France | France, Cour administrative d'appel de Versailles, 6ème chambre, 17 octobre 2013, 12VE03406


Vu la requête, enregistrée le 1er octobre 2012, présentée pour la SOCIETE NOUVELLE DE GESTION CYRANO, dont le siège est c/o Gie Socogex au 7 rue Rameau à Versailles (78000), par Me Poirier, avocat ; la SOCIETE NOUVELLE DE GESTION CYRANO demande à la Cour :

1° d'annuler le jugement n° 0808903 du 24 juillet 2012 par lequel le Tribunal administratif de Versailles a rejeté sa demande tendant à la décharge, en droits et pénalités, des cotisations supplémentaires d'impôt sur les sociétés auxquelles elle a été assujettie au titre de l'exercice clos en 1997 ;

2° de

prononcer la décharge des impositions contestées et des pénalités y afférentes ;...

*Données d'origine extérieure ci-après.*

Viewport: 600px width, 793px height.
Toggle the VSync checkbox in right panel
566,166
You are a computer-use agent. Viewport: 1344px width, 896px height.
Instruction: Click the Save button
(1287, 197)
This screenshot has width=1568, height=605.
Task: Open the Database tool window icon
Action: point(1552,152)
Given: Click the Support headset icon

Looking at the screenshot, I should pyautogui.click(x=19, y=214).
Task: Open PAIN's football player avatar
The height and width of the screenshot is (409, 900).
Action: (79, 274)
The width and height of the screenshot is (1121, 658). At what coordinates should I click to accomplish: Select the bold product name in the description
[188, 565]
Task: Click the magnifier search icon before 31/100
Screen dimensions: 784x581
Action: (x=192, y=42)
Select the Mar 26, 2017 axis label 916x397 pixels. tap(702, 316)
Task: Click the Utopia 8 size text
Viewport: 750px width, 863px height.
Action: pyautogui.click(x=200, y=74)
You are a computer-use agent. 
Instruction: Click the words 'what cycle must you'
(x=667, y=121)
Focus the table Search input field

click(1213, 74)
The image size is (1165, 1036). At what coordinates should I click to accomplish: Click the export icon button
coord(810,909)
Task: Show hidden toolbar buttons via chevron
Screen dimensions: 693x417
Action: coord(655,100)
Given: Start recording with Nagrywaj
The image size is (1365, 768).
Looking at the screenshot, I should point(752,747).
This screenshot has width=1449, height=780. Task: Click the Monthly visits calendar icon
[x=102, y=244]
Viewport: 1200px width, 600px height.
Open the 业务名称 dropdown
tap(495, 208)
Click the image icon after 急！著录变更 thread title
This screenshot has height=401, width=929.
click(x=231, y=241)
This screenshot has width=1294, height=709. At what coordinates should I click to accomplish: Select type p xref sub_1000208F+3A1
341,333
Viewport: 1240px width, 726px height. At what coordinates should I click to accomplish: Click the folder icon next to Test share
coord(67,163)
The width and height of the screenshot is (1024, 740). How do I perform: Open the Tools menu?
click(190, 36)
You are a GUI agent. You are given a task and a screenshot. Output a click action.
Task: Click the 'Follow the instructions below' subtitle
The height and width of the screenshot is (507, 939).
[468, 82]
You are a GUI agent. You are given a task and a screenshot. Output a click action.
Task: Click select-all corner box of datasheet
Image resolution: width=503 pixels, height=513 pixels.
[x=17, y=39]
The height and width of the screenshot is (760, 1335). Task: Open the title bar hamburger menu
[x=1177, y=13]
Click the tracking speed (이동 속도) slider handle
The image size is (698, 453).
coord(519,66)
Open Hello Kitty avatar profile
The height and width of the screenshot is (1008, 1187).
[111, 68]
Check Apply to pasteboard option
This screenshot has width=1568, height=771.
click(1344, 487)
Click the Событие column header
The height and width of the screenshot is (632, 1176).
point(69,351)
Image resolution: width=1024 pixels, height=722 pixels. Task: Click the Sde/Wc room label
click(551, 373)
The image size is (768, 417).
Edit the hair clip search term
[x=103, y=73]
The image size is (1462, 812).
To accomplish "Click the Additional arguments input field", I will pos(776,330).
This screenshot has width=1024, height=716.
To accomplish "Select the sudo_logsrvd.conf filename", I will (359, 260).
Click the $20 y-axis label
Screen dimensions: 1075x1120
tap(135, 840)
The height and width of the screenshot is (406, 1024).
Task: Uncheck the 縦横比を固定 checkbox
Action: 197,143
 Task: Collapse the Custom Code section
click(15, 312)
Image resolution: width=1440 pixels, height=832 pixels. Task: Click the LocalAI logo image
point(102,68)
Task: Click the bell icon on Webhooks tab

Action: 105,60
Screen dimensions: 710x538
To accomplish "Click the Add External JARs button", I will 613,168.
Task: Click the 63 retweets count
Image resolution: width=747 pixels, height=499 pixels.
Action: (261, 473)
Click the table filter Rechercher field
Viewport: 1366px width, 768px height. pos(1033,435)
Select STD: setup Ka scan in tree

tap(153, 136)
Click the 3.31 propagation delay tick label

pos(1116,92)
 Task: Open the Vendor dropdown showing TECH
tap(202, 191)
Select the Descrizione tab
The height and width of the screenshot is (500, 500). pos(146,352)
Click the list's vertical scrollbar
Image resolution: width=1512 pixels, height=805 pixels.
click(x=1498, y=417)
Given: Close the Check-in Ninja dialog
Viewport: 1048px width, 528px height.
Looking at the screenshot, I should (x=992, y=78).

Vu la requête, enregistrée le 1er octobre 2012, présentée pour la SOCIETE NOUVELLE DE GESTION CYRANO, dont le siège est c/o Gie Socogex au 7 rue Rameau à Versailles (78000), par Me Poirier, avocat ; la SOCIETE NOUVELLE DE GESTION CYRANO demande à la Cour :

1° d'annuler le jugement n° 0808903 du 24 juillet 2012 par lequel le Tribunal administratif de Versailles a rejeté sa demande tendant à la décharge, en droits et pénalités, des cotisations supplémentaires d'impôt sur les sociétés auxquelles elle a été assujettie au titre de l'exercice clos en 1997 ;

2° de prononcer la décharge des impositions contestées et des pénalités y afférentes ;

3° de mettre à la charge de l'Etat une somme de 1 800 euros au titre des frais exposés et non compris dans les dépens ;

La société soutient que :

- le tribunal a omis de statuer sur plusieurs moyens ;

- le tribunal a méconnu les règles de dévolution de la charge de la preuve ;

- l'administration devait lui accorder les garanties afférentes à l'article L. 64 du livre des procédures fiscales ;

- s'agissant du caractère anormal de l'abandon de créance, l'argument de l'administration selon lequel il n'existe pas de lien juridique entre la Sarl Seco et les membres du GIE Socogex ne répond pas à la notion de groupe familial ; sont en cause des sociétés sans lien juridique mais unies par les mêmes associés personnes physiques et le même objet et présentant donc un intérêt patrimonial pour la requérante, laquelle justifie également d'un intérêt pour le groupement d'intérêt économique (GIE) à procéder à l'abandon litigieux ;

- l'instruction 4 A-7-83 n°21 du 22 août 1983 est opposable à l'administration et conduit à reconnaître un intérêt à l'abandon de créance consenti ;

..........................................................................................................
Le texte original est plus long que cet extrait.